One well known digital speech coding system such as disclosed in U.S. Pat. No. 3,624,302 issued Nov. 30, 1971 includes linear prediction analysis of an input speech signal. The speech signal is partitioned into successive intervals and a set of parameters representative of the interval speech is generated. The parameter set includes linear prediction coefficient signals representative of the spectral envelope of the speech in the interval, and pitch and voicing signals corresponding to the speech excitation. These parameter signals may be encoded at a much lower bit rate than the speech signal waveform itself. A replica of the input speech signal is formed from the parameter signal codes by synthesis. The synthesizer arrangement generally comprises a model of the vocal tract in which the excitation pulses are modified by the spectral envelope representative prediction coefficients in an all pole predictive filter.

The foregoing pitch excited linear predictive coding is very efficient.

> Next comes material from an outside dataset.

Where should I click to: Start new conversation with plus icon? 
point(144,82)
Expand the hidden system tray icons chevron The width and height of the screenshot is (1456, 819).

The produced speech replica, however, exhibits a synthetic quality that is often difficult to understand. In general, the low speech quality results from the lack of correspondence between the speech pattern and the linear prediction model used. Errors in the pitch code or errors in determining whether a speech interval is voiced or unvoiced cause the speech replica to sound disturbed or unnatural. Similar problems are also evident in formant coding of speech. Alternative coding arrangements in which the speech excitation is obtained from the residual after prediction, e.g., ADPCM or APC, provide a marked improvement because the excitation is not dependent upon an inexact model. The excitation bit rate of these systems, however, is at least an order of magnitude higher than the linear predictive model. Attempts to lower the excitation bit rate in the residual type systems have generally resulted in a substantial loss in quality. It is an object of the invention to provide improved speech coding of high quality at lower bit rates than residual coding schemes.

BRIEF SUMMARY OF THE INVENTION

We have found that the foregoing residual encoding problems may be solved by forming a pattern predictive of a pattern (e.g. speech pattern) to be encoded and comparing the pattern to be encoded with the predictive pattern on a frame by frame basis. The differences between the pattern to be encoded and the predictive pattern over each frame are utilized to form a coded signal of a prescribed format which coded signal modifies the predictive pattern to minimize the frame differences. The bit rate of the prescribed format coded signal is selected so that the modified predictive pattern approximates the speech pattern to a desired level consistent with coding requirements.

The invention is directed to a sequential pattern processing arrangement in which the sequential pattern is partitioned into successive time intervals. In each time interval, a set of signals representative of the interval sequential pattern and a signal representative of the differences between the interval sequential pattern and the interval representative signal set are generated. A first signal corresponding to the interval pattern is formed responsive to said interval pattern representative signals and said interval differences representative signal and a second interval corresponding signal is generated responsive to said interval pattern representative signals. A signal corresponding to the differences between the first and second interval corresponding signals is formed and a third signal is produced responsive to said interval differences corresponding signal that alters the second signal to reduce the differences between said first and second interval corresponding signals.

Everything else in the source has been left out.